# Herne the Hunter costume



## CrowberFizz (May 26, 2008)

Can anyone suggest somewhere that I may be able to get a Herne the Hunter costume from?  

I thought it would be an easy ask - but has turned in to a quest of grail-like proportions.


----------



## the_faery_queen (May 28, 2008)

you'll probably have to make it


----------



## CrowberFizz (May 28, 2008)

Thanks, faery queen.  My practical abilities are fairly low, however.  Any attempt on my part would be badly sacrilegious!
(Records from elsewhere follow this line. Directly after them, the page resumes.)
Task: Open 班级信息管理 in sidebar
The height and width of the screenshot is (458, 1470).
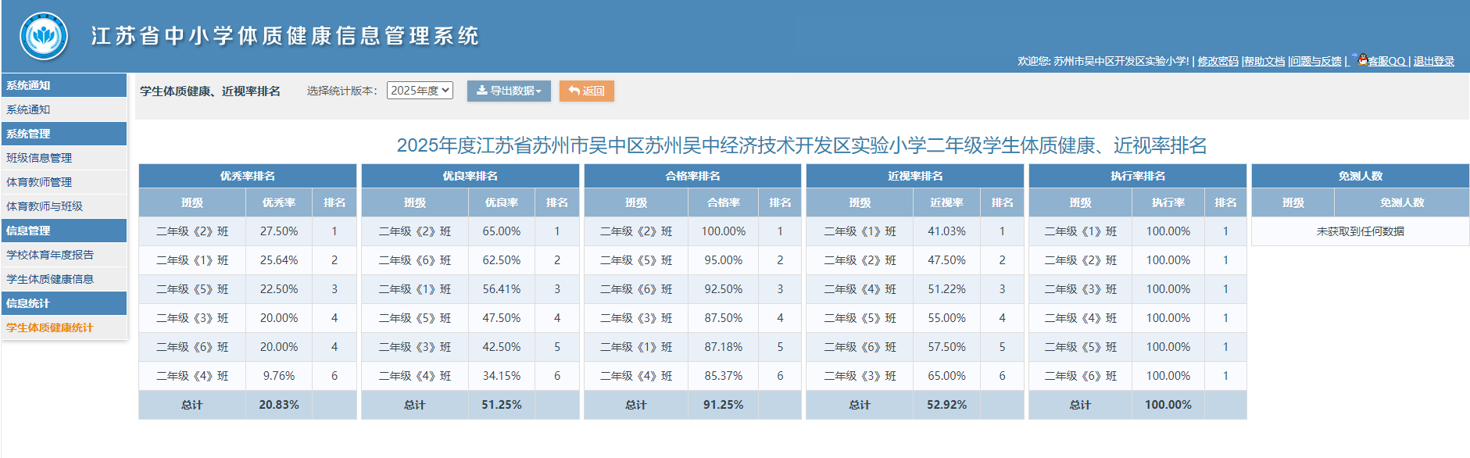Action: click(x=39, y=158)
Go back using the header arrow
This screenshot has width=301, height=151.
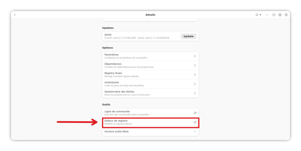pos(15,15)
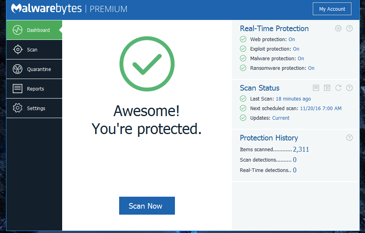Click next scheduled scan date link

click(320, 109)
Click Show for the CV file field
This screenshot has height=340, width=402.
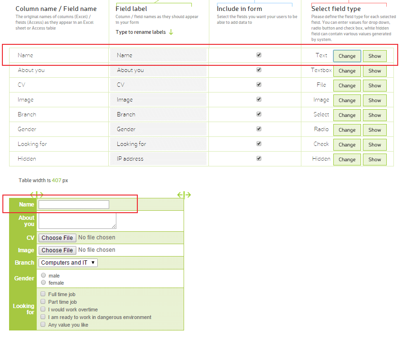[x=375, y=85]
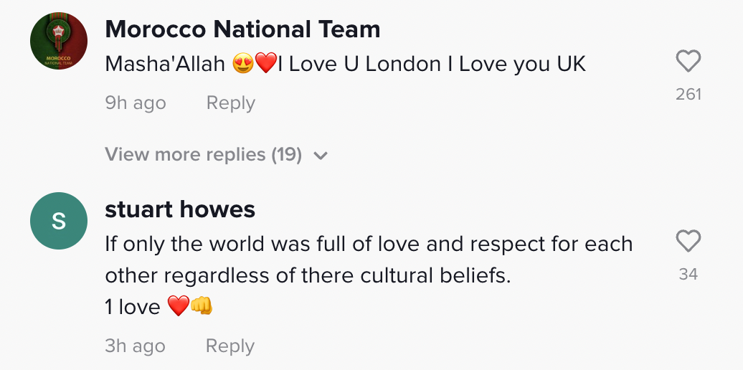This screenshot has height=370, width=743.
Task: Select 'If only the world' comment text
Action: 369,244
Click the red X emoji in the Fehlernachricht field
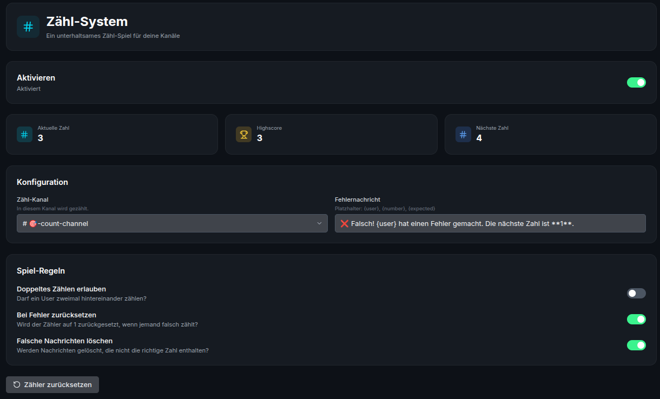 [x=345, y=223]
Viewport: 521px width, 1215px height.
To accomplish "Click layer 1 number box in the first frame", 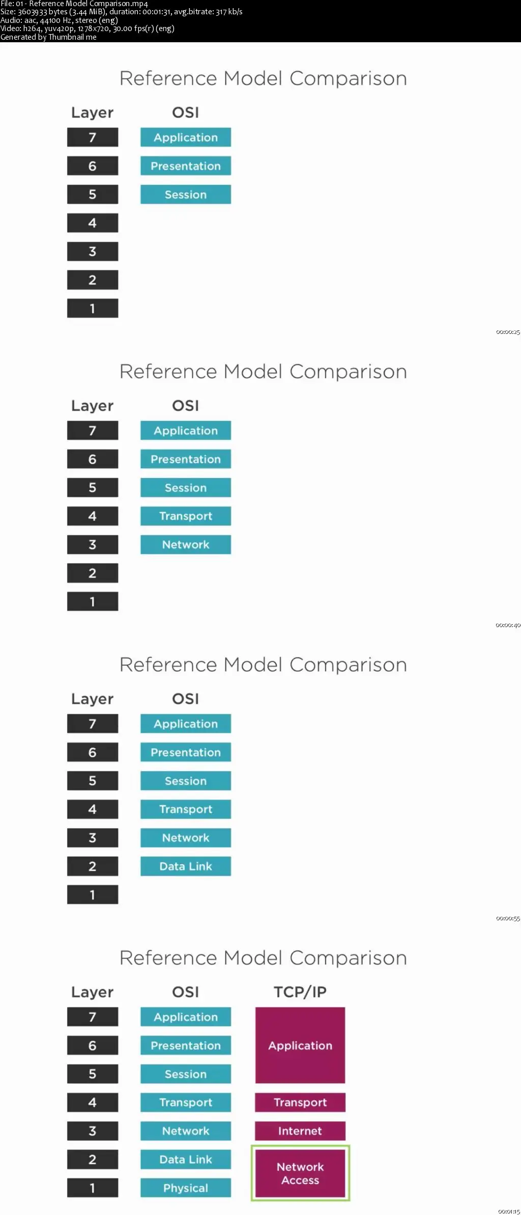I will (x=93, y=308).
I'll keep looking!

I thought the age of the internet was going to make this easy!!


----------



## Teresa Edgerton (May 28, 2008)

I'm sure there _are_ Herne costumes, but I suspect they're all hand-made and sized to fit specific persons -- who have no intention of selling them.

I think you'll have to concentrate on finding a costumer who is able to make you one to order (and who doesn't mind working with antlers).


----------



## old wallie (May 29, 2008)

If you decide to make a costume, break it down.  Most illustrations show a robe as the base.  Start with a good illustration of exactly you want the costume to look like.
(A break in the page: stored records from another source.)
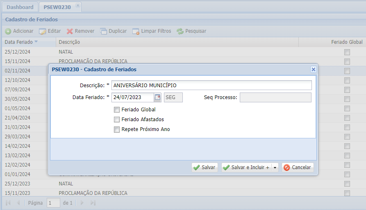Image resolution: width=366 pixels, height=210 pixels.
Task: Check the Feriado Afastados option
Action: click(x=117, y=120)
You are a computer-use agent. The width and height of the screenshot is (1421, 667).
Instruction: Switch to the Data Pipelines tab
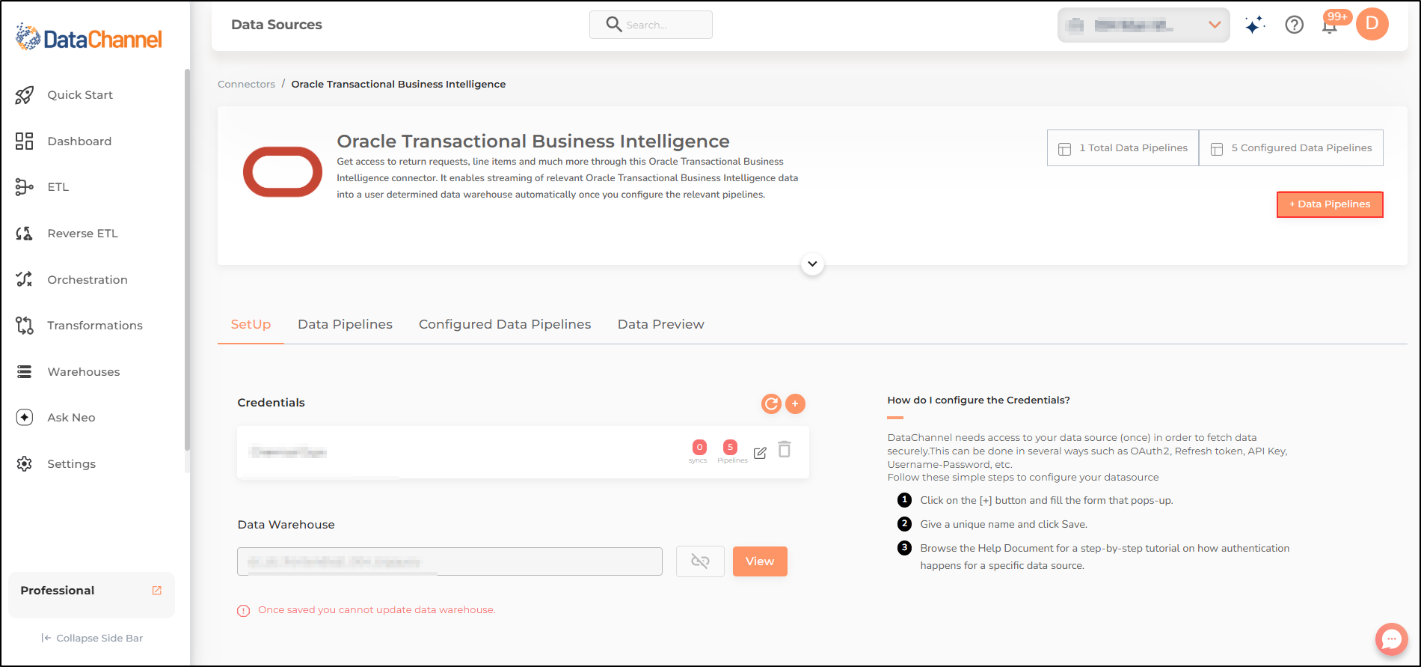pos(345,324)
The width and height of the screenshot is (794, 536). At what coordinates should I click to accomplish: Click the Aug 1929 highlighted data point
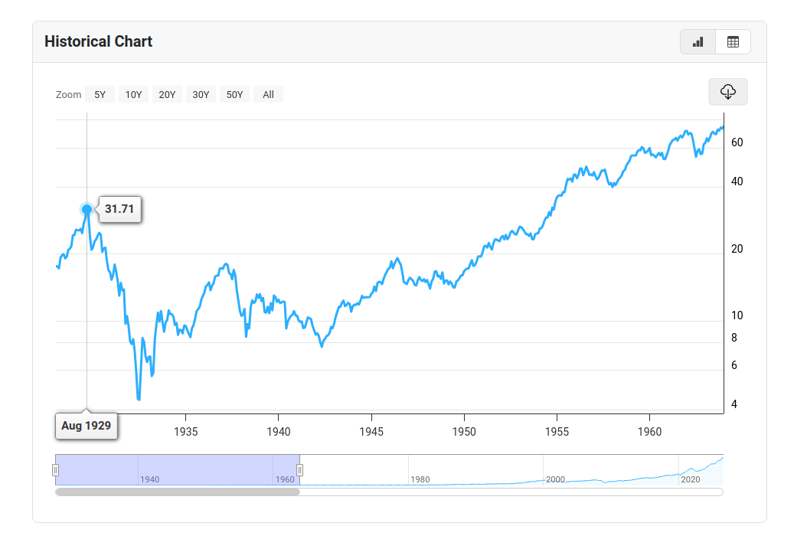coord(87,209)
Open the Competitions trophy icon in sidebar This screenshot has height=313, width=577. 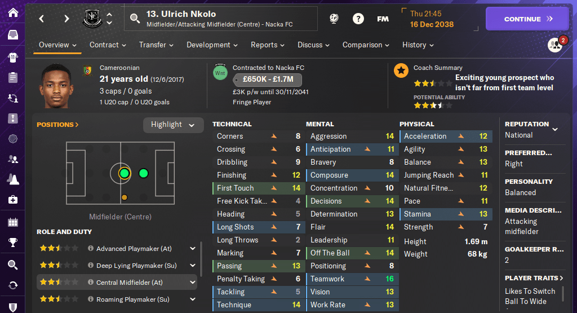click(12, 243)
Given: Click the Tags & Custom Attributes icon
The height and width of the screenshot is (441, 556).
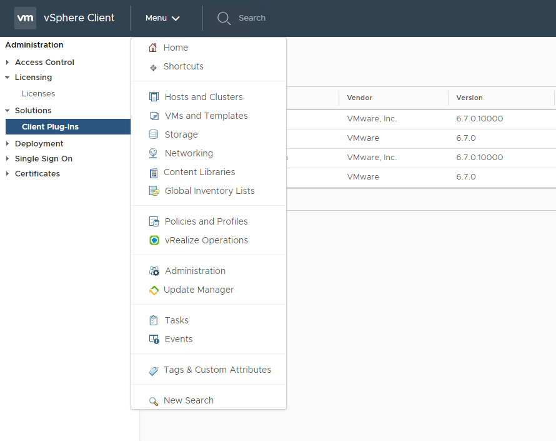Looking at the screenshot, I should [x=154, y=370].
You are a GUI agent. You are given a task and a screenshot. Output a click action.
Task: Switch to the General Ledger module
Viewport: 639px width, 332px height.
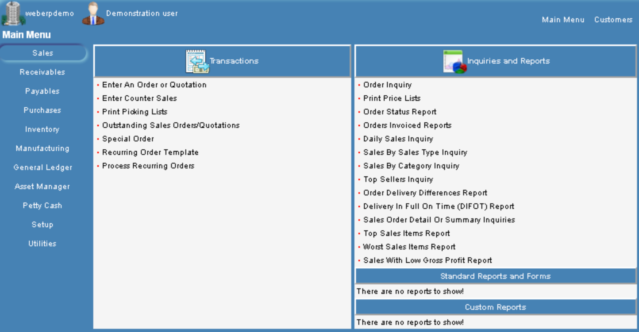click(43, 168)
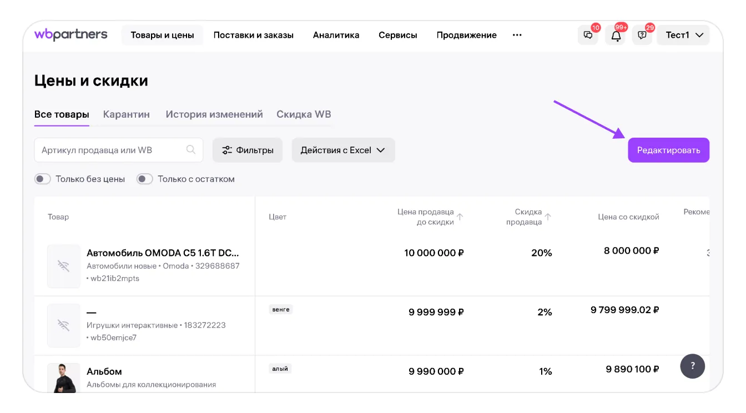Switch to the Карантин tab

(x=127, y=114)
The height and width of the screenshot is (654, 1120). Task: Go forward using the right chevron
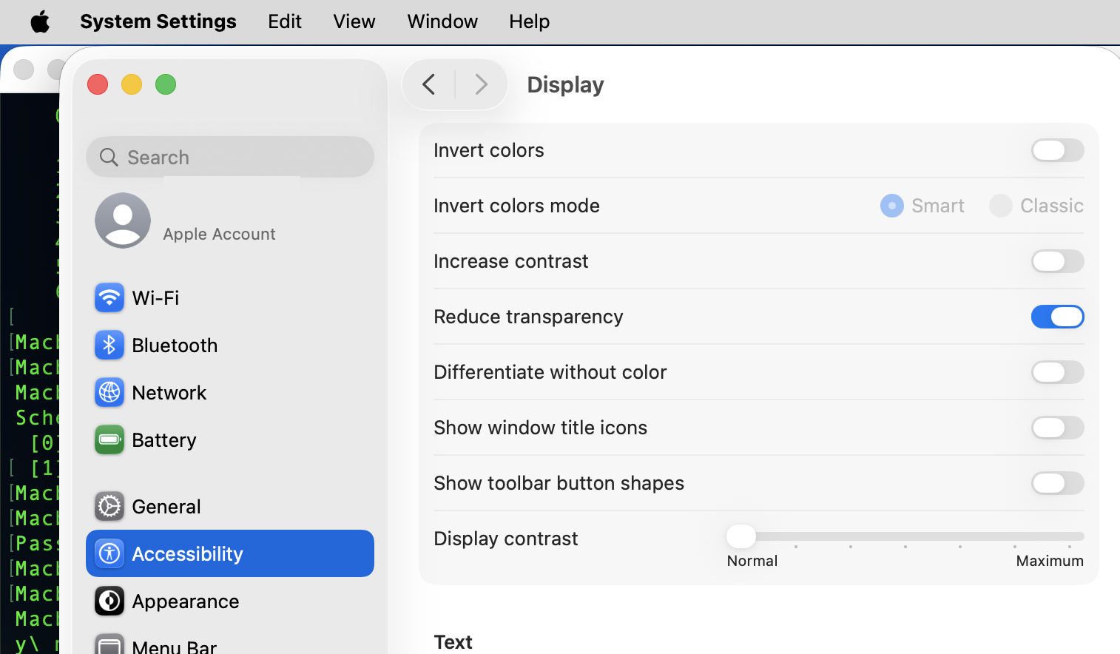481,84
Check secondhand stores or theateral costume  houses for  the robe.  Then go to a material or cloth store for some fake fur.
Not all illustrations show antlers, but most do.  A junk store, the same type you would shop for a robe, might have them.

If all else fails, make horns out of papermache.  Build a frame of soft wire, like copper, then cover  the frame with wet paper and wall paper paste.  paint the result and fasten it to a head band under a wig.  
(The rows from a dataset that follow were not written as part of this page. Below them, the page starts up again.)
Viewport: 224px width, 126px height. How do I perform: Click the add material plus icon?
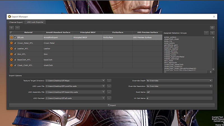pos(11,28)
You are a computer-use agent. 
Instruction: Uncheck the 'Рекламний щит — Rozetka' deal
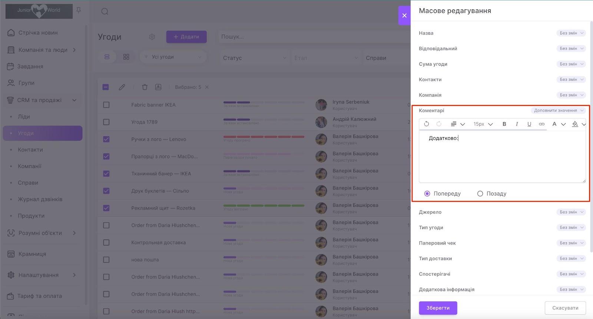coord(106,208)
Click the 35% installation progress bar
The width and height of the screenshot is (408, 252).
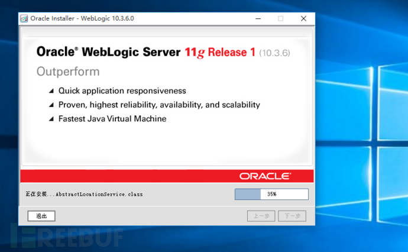(x=271, y=194)
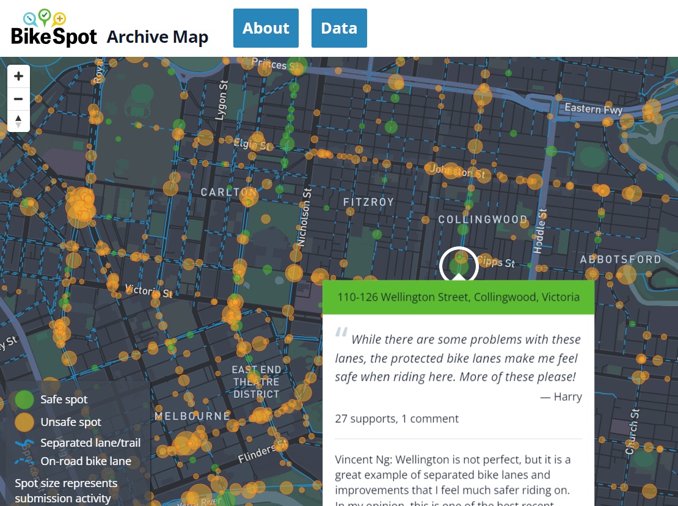
Task: Click the Archive Map title
Action: click(158, 37)
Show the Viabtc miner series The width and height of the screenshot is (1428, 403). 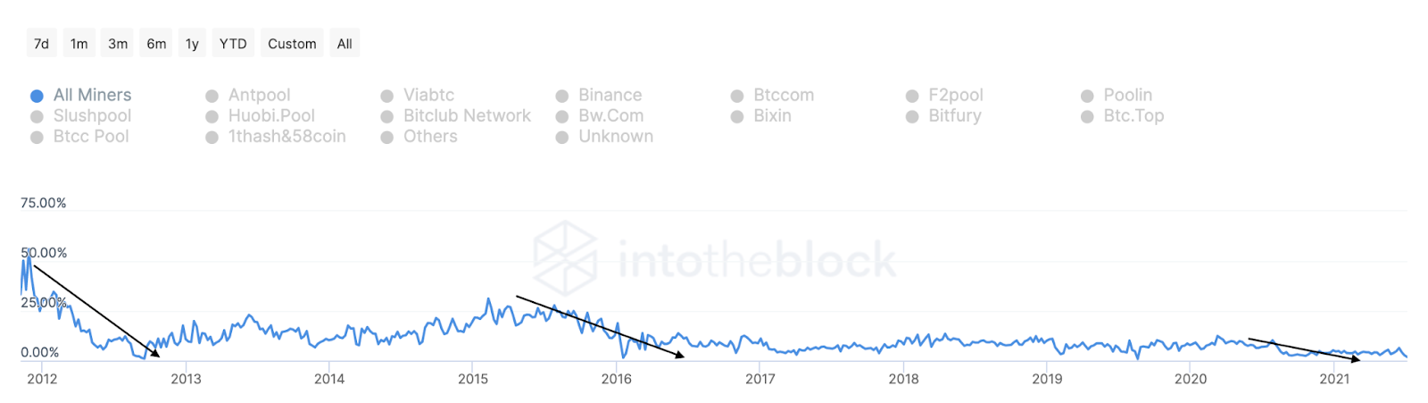[418, 95]
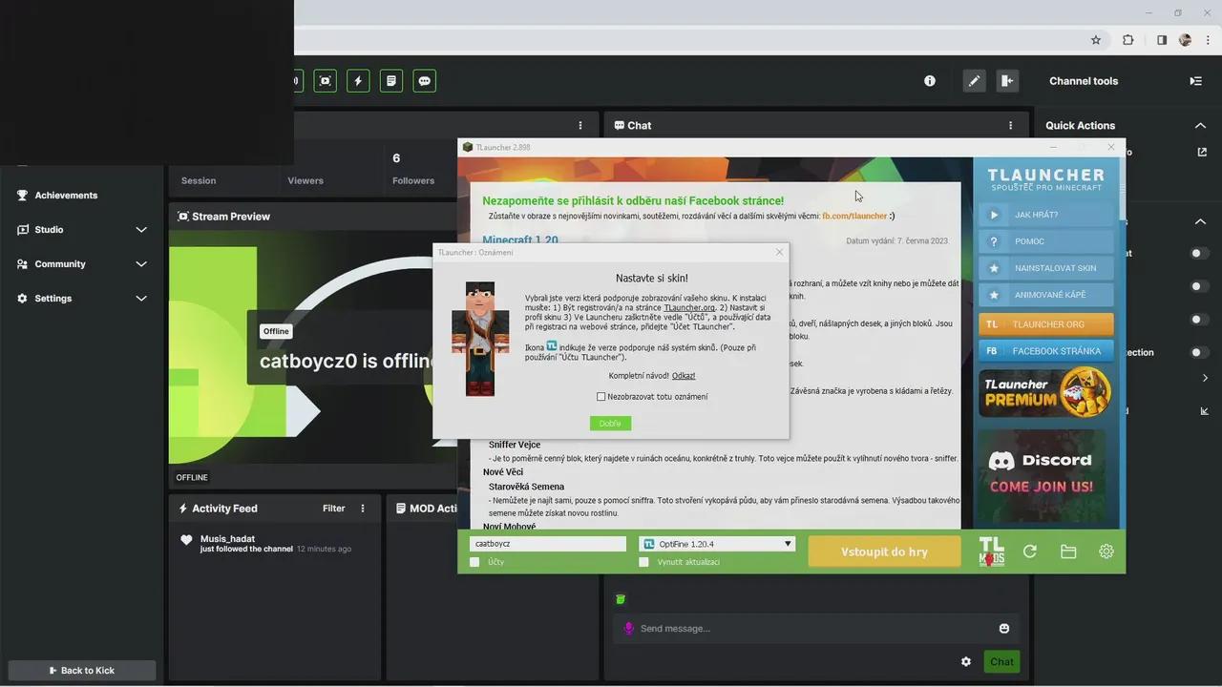Click the green 'Dobře' button

tap(610, 424)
The most costly thing may be the bow.

I have built costumes for both plays and parties and found the second hand store route is the most cost effective, even if you hire a seamstress to do the actual sewing.


----------



## CrowberFizz (May 29, 2008)

Ah, nice one.  Thanks, friend.  That sounds sensible.  I'll give that some thought (ie. find someone who can put it all together, if I can find the raw materials!)


----------